Vacancy, of course, has many causes—economic stagnation, shifting consumption patterns, inflation, platform-driven retail disruption. These factors are real, and measurable. But beneath them lies something more difficult to quantify: a design logic that fails to anticipate how people attach to place, how space becomes meaningful, or how daily life resists pre-configuration.
The dissonance is structural and symbolic. Urban planning in these districts conflates form with function, efficiency with vitality. Streets are planned before movement exists. Shops are constructed before desire has settled. What results is not just an empty space—but a space that was never given time, or reason, to be filled.
Urbanity, in its truest form, resists instant delivery. It emerges from accumulated time, layered friction, and lived unpredictability. The smell of a morning bakery, the creak of an old stairwell, the accidental encounter—these are not programmable assets. Yet when cities are designed without space for such residue, they become psychologically impenetrable, however physically accessible.
The result is a proliferation of spaces that are visually complete but emotionally vacant—spaces that lack what might be called civic intimacy. People do not attach, not because the buildings are poorly made, but because the conditions for attachment were never designed into the plan.
When the City Arrives Before Its People
Cities are not merely physical environments; they are psychological landscapes. We relate to them not only with our feet, but with our attention, habits, and memory. A good city does not just accommodate life—it offers the emotional and perceptual cues that allow us to settle, identify, and return.
In many of South Korea’s planned new towns, this process is short-circuited. Cities are delivered in their entirety—retail spaces aligned, residential towers occupied, public squares paved—before the human routines that give them meaning have begun to form. This reversal of sequence is not only an issue of urban logic; it represents a profound psychological disruption.
Environmental psychology has long shown that people form attachments to places through repeated interaction, voluntary use, and emotional continuity. Yet in many new towns, what residents encounter is a finished product devoid of affordance—a space that does not invite use, only presence. The streets are wide, but unwalked. The storefronts are open, but unsought. There is little room for interpretation, appropriation, or ritual.

▶ **EXERCISES TO COMPLETE**
1 > In the text on planned new towns, rewrite the part that opens with the words containing "Urbanity, in its" and closes with "into the plan.", putting "remainder" in place of "residue".
2 > Carry the text on planned new towns forward, picking up right after its final sentence.

▶ **SUPPLIED INFORMATION**
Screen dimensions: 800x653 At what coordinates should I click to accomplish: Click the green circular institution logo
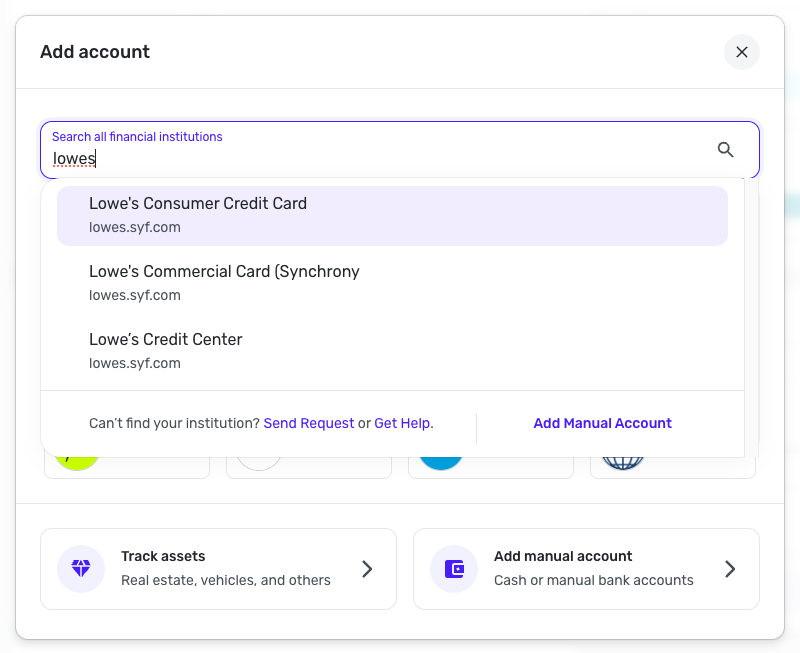(x=78, y=463)
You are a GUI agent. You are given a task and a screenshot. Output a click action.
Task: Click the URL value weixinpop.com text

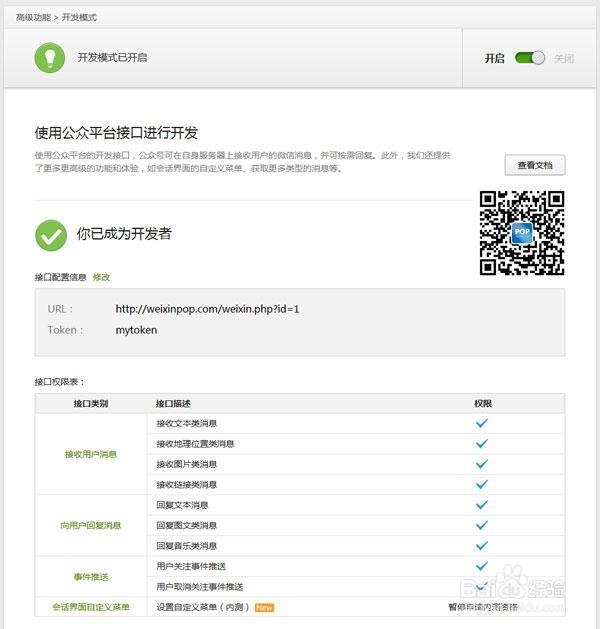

▶ **ANSWERS IN ORDER**
1 >
Urbanity, in its truest form, resists instant delivery. It emerges from accumulated time, layered friction, and lived unpredictability. The smell of a morning bakery, the creak of an old stairwell, the accidental encounter—these are not programmable assets. Yet when cities are designed without space for such remainder, they become psychologically impenetrable, however physically accessible.
The result is a proliferation of spaces that are visually complete but emotionally vacant—spaces that lack what might be called civic intimacy. People do not attach, not because the buildings are poorly made, but because the conditions for attachment were never designed into the plan.

2 >
What results is not emptiness in the literal sense, but perceptual inhibition. People sense that there is nowhere to linger, no subtle permission to dwell. The spaces lack what James J. Gibson called “affordances”—those features of the environment that implicitly suggest use. A bench that invites rest. A ledge that allows a child to climb. A corner where gossip gathers.
In their absence, behavior becomes hesitant, directionless. Place attachment does not form. Residents pass through without investing emotionally. Shopkeepers operate with the sense of performing in a vacuum. Children play less freely. Even movement becomes flattened, stripped of rhythm and intention.
This is not simply poor design—it is psychological misalignment. Cities built ahead of time prevent people from enacting the very behaviors that create time-bound meaning. When memory has no anchor, and space offers no invitation, people begin to drift—not outward, but inward, toward disaffection and fatigue.
In such spaces, urban presence feels more like compliance than belonging. One lives in the city, but not with it. The world is built, but not yet experienced. And in that gap, emotional investment thins.
A City You Can Buy but Not Inhabit
Urban development today often confuses production with presence. Nowhere is this more visible than in South Korea’s newly built districts, where space is not formed for people, but prepared for markets. Here, the city is delivered as product, consumed through parcels and contracts, rather than lived as experience.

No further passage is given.